La dégradation de la route s’intensifie de jour en jour, créant des conditions de voyage difficiles pour les résidents. Dès les premiers villages partant d’Oyem, les automobilistes mesurent le périlleux voyage qui les attend. Les populations ne savent plus vers qui se tourner. Le prix du transport a été multiplié par deux voire trois en saison des pluies. Atteindre la sous-préfecture Bolossoville est l’équivalent d’une course d’obstacle, tellement la route est en piteux état. Les crevasses profondes, les nids-de-poule devenant des bourbiers en temps de pluie et les chutes d’arbres constituent des obstacles majeurs, mettant à l’épreuve la résilience des Minvoulois.

La détérioration de la route a contraint les usagers à abandonner les véhicules traditionnels au profit des motos pour se déplacer. Même cette alternative n’est pas exempte de défis, nécessitant une dose considérable de bravoure pour naviguer à travers les difficultés du terrain. En outre, la seule agence de voyage desservant la région a fermé ses portes en raison des pannes fréquentes de ses minibus, aggravant les problèmes de mobilité des habitants.
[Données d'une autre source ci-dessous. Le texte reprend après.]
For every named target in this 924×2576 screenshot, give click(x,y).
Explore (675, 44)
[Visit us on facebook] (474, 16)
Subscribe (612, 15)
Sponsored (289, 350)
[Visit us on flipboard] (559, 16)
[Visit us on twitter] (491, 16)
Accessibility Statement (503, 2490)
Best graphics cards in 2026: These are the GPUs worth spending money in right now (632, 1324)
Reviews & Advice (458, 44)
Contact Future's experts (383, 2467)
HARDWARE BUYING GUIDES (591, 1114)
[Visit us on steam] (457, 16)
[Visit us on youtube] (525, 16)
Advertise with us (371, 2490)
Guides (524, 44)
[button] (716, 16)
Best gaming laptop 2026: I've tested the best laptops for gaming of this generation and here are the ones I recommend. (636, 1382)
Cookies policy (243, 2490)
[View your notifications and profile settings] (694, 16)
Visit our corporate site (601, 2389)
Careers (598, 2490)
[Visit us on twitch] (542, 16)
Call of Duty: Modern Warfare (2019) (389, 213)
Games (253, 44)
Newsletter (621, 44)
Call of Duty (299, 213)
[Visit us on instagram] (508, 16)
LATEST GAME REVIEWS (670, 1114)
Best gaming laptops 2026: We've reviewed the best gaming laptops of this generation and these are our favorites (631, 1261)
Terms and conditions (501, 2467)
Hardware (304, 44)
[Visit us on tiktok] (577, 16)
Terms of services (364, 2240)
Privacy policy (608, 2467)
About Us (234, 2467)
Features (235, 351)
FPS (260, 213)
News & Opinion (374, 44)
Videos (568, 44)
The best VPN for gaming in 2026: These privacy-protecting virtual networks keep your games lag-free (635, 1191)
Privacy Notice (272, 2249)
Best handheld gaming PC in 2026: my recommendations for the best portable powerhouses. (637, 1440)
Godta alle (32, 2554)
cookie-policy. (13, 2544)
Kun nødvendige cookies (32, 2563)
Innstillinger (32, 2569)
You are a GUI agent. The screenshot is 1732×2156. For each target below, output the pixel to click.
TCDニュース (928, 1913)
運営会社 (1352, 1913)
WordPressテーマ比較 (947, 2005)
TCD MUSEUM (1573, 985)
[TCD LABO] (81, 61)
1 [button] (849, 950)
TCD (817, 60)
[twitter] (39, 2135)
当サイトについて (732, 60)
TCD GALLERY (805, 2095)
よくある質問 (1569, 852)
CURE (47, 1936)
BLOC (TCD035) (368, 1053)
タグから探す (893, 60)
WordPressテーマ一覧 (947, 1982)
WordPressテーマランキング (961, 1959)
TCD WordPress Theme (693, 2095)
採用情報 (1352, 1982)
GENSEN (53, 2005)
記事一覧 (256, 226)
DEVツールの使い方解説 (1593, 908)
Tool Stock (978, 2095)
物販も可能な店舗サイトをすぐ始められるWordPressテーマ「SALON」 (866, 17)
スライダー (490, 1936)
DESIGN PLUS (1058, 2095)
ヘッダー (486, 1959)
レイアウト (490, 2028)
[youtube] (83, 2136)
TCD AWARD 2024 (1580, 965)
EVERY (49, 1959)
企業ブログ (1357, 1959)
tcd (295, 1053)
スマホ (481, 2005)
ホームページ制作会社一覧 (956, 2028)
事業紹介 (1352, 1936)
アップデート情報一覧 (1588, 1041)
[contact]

Conséquences économiques et sociales.

Les conséquences économiques et sociales de la détérioration de la route sont profondes. Les entreprises locales sont affectées par des retards dans le transport de marchandises, entraînant des pertes financières. De plus, l’isolement causé par l’absence d’un réseau routier fonctionnel a des répercussions sur l’accès aux services de base tels que la santé et l’éducation. Les habitants expriment un ras-le-bol généralisé face à cette situation qui entrave le développement socio-économique de la localité.

Il est impératif que les autorités compétentes prennent des mesures urgentes pour remédier à la dégradation de la route Minvoul-Oyem. Des investissements dans la réhabilitation et le revêtement de la route sont nécessaires pour améliorer la connectivité et stimuler le développement local. La triste situation de la route Minvoul-Oyem constitue un exemple frappant des défis auxquels sont confrontées certaines régions du pays en matière d’infrastructure routière.